# Breeding Bloodworms?



## tricks (Aug 1, 2004)

Can this be done? I'm thinking no because I read that the male blood goe's to the top of the water and release's sperm, then the female does the same thing with her eggs but she burst when releaseing them, both die after spawning...yeah I know to much time on my hands.LOL
lata...Tricks


----------



## Manayunk Jake (Oct 3, 2001)

Greetings tricks!

Yup, bloodies are impossible to breed. They can't even be harvested by machine, and are hand-dug from large tidal flats in Maine. Bloodies have been an "expensive" bait since I was a kid, and I don't think that will change anytime soon.

Well, I have to get back to the artificial estuary I'm building to breed blueclaws....


----------



## Rugger (Sep 30, 2002)

Manayunk Jake said:


> Greetings tricks!
> 
> Yup, bloodies are impossible to breed. They can't even be harvested by machine, and are hand-dug from large tidal flats in Maine. Bloodies have been an "expensive" bait since I was a kid, and I don't think that will change anytime soon.


And since Sen. Susan Collins of Maine got the Shrub-in-Chief to block bloodworm stem cell research, we'll never be able to clone them!


----------



## Manayunk Jake (Oct 3, 2001)

Greetings Rugger!

The problem with bloodies (and sandworms) is that they've evolved too far! As segmented worms, they normally die when you break them in half. If we could genetically engineer them a couple of rungs lower by splicing some flatworm genes in, you could cut one in half, use half for bait and let the other half regenerate. Since flea divulged the secret to keeping them alive for a week in a refrigerator (which might even be extended with the flatworm genes), a fisherman would only need to buy half a flat at the beginning of the year.... 

You might look a little silly fishing with two coolers (one marked "old worms" and one marked "new worms"), but when bloodies break the $10.00/dozen barrier next year, you can smile all the way to the bank!


----------



## tricks (Aug 1, 2004)

I know this sounds crazy but I keep 3 dozen alive for a tad over 3 weeks and all I did was flip em daily.
Lata....Tricks


----------



## sand flea (Oct 24, 1999)

Folks, I kept 4 dozen alive for a month without a single loss. I just changed the water every few days with water from my reef tank.

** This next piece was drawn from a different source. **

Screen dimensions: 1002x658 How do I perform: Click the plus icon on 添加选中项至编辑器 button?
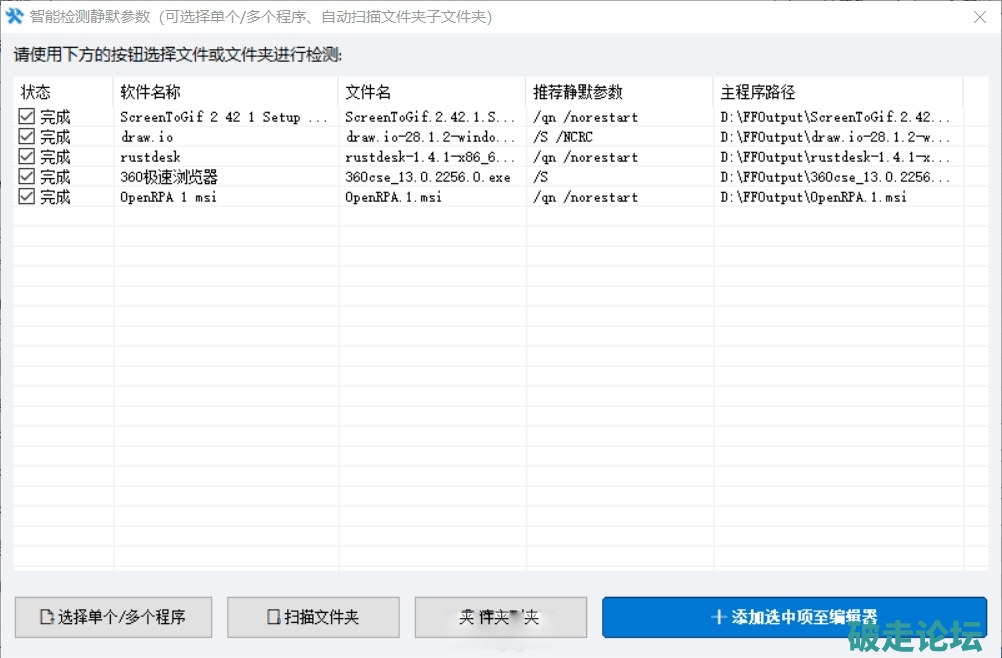click(718, 617)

That said, I imagine you could breed them. First you light some candles, put on some Barry White to get them in the mood...  

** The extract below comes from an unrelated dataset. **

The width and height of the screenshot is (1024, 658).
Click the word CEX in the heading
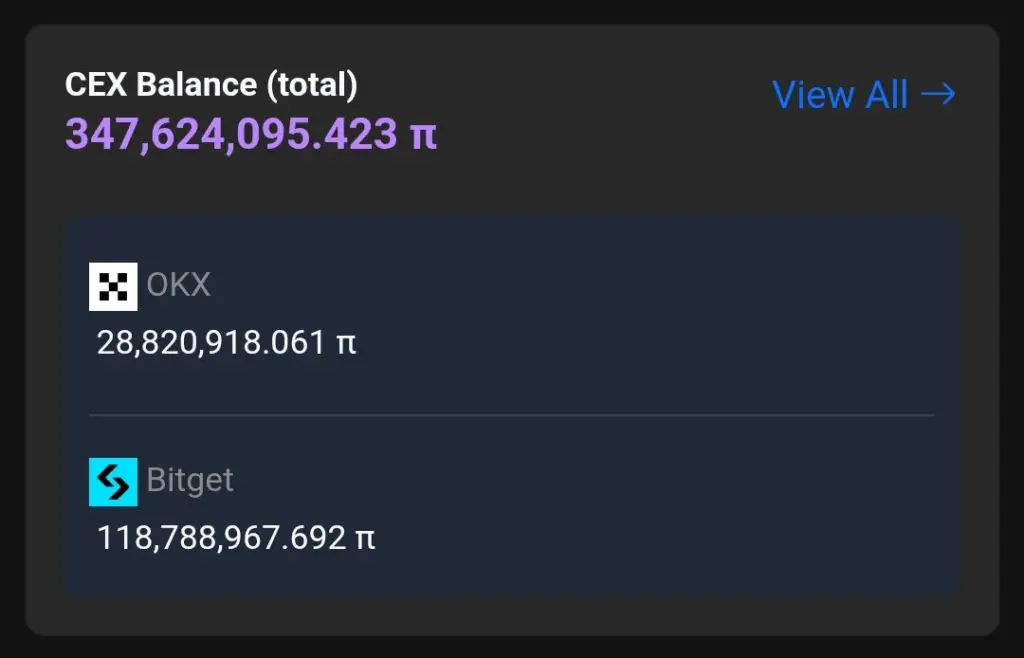(x=97, y=85)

It's impossible, or at least beyond the reach of the average person. Your best bet is to buy them in bulk if you can get a price break and keep them in the fridge. Bloodies are just one of those baits that cost a lot but are still worth using.


----------



## Manayunk Jake (Oct 3, 2001)

"Bloodies are just one of those baits that cost a lot but are still worth using."

Greetings All!

Amen to that, flea. It's tough when the rock (or any other fish) only want bloodies, and you have every OTHER type of bait....


----------